(Stored records)
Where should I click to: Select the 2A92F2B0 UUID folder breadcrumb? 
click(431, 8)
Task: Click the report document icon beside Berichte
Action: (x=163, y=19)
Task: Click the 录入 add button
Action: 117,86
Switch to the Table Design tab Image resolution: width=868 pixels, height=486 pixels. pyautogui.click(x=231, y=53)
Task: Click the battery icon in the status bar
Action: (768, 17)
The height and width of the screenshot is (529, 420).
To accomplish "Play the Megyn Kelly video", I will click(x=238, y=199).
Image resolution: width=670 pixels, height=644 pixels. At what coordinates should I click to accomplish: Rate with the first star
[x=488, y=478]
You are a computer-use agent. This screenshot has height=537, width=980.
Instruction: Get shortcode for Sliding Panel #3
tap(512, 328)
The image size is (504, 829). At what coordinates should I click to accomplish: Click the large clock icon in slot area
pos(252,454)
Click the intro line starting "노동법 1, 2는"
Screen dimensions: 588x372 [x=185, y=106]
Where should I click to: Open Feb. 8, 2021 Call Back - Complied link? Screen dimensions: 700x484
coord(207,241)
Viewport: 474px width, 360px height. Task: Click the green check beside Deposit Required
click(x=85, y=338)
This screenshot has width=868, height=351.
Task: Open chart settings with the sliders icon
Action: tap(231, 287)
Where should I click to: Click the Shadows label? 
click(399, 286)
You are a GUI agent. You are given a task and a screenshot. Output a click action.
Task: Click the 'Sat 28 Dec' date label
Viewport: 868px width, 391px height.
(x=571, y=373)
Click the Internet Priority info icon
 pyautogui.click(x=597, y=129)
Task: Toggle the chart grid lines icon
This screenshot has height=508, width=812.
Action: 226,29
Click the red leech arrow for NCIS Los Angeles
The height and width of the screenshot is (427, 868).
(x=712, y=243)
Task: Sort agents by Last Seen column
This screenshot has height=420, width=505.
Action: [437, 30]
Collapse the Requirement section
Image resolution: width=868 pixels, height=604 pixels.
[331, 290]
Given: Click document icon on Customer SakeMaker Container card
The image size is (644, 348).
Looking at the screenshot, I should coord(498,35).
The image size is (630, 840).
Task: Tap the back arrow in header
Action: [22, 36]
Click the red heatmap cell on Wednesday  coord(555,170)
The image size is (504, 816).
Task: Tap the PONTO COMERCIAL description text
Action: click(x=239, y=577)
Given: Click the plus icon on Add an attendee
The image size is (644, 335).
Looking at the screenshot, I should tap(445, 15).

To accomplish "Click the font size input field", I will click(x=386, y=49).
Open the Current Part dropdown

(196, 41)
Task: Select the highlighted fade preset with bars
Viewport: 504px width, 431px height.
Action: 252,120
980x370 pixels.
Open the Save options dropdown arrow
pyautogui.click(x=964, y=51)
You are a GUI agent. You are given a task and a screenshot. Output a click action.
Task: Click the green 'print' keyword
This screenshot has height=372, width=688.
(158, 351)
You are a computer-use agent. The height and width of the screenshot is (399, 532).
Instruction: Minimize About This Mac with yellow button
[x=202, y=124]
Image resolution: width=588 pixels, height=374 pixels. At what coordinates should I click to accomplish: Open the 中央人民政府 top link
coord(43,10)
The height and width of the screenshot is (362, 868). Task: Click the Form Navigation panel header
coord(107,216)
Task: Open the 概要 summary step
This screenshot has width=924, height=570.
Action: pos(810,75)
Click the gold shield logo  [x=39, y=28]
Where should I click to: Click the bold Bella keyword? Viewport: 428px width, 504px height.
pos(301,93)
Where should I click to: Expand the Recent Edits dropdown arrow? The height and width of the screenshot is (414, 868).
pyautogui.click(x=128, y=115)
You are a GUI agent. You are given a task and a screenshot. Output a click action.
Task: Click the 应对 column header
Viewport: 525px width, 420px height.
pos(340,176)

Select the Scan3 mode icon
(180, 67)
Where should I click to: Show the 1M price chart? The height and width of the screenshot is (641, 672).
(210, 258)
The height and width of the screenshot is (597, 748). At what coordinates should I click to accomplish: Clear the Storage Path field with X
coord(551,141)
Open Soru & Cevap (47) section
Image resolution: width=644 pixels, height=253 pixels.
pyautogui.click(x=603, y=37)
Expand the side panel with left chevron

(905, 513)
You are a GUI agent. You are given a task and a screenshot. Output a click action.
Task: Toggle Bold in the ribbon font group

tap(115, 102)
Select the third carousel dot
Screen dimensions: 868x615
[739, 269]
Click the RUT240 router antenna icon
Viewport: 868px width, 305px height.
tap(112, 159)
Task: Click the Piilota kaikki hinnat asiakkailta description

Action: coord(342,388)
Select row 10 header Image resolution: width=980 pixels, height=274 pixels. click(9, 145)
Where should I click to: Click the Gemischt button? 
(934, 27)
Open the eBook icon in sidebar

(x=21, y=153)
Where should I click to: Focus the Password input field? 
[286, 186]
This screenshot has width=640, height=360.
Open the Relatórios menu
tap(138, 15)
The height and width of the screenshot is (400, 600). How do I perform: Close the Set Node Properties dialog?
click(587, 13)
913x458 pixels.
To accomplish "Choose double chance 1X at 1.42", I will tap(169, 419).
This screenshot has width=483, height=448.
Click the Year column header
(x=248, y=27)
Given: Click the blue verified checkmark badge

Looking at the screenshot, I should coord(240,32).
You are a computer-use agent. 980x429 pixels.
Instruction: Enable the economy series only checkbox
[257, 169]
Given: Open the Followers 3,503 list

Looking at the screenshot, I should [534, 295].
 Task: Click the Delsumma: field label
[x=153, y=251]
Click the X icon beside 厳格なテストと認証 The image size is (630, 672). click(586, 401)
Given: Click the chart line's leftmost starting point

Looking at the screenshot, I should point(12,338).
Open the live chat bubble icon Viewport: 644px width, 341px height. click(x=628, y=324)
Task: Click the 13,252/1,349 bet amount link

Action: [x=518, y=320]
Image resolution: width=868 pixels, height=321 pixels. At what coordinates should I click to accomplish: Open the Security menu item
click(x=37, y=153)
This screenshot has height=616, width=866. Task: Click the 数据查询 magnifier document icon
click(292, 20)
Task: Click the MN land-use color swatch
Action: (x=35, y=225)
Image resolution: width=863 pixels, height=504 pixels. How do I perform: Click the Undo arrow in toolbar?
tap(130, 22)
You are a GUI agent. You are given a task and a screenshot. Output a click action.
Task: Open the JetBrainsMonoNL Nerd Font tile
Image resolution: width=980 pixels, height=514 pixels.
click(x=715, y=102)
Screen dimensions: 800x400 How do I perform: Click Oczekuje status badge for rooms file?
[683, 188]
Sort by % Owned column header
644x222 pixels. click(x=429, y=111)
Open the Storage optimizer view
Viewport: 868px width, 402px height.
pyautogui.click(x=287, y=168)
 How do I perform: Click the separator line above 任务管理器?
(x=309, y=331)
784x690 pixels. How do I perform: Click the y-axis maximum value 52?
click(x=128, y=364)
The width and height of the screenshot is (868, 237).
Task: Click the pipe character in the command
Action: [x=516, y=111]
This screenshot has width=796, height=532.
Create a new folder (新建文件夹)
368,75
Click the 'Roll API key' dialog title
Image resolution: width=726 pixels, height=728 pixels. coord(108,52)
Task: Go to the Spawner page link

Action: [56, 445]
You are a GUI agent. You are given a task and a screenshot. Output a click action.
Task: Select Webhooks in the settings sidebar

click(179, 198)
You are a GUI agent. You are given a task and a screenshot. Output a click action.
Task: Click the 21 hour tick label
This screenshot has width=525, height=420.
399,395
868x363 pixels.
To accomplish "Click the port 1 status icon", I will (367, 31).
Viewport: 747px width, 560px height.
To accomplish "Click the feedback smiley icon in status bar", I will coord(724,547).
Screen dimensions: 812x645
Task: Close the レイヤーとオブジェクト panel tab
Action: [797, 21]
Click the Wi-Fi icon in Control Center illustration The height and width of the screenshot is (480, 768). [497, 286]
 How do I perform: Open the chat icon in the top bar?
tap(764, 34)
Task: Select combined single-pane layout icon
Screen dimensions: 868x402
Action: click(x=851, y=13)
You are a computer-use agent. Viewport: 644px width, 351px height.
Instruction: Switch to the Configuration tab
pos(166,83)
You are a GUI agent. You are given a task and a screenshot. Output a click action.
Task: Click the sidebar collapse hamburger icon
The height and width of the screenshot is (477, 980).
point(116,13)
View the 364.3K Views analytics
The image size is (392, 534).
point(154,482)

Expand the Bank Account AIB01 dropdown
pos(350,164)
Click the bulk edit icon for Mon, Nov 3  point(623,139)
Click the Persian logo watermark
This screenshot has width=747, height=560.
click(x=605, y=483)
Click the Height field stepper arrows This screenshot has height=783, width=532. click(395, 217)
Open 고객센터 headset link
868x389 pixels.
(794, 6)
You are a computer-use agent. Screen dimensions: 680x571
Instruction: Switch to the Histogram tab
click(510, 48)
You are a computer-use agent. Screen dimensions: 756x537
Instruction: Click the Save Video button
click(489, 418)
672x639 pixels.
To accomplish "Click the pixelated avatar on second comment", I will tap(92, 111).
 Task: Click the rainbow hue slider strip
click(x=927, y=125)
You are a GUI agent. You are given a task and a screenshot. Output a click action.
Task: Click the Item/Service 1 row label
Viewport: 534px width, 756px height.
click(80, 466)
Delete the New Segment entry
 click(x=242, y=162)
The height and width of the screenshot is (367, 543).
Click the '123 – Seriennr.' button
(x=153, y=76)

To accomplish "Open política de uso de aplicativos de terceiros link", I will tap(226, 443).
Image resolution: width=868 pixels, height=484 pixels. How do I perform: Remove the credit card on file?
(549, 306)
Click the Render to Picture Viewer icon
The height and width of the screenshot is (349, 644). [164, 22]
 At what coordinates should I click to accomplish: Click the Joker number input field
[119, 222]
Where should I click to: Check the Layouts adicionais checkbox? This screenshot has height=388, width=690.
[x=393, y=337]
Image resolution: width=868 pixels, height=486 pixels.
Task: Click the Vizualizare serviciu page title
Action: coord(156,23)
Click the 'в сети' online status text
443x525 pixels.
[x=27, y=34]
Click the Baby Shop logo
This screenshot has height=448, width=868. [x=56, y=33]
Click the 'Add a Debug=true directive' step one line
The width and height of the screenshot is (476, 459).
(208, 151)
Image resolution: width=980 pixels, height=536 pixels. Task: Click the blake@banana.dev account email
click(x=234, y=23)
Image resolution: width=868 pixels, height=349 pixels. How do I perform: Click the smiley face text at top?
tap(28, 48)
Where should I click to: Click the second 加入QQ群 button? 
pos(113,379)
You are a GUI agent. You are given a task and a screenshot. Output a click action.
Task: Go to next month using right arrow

▸ **Work request**
Isolate the lines above that contain the word "computer" and copy them.

▸ **Task answer**
You are a computer-use agent. This screenshot has height=537, width=980.
You are a computer-use agent. The height and width of the screenshot is (399, 532).
You are a computer-use agent. 980x429 pixels.
You are a computer-use agent. Viewport: 644px width, 351px height.
You are a computer-use agent. Screen dimensions: 680x571
You are a computer-use agent. Screen dimensions: 756x537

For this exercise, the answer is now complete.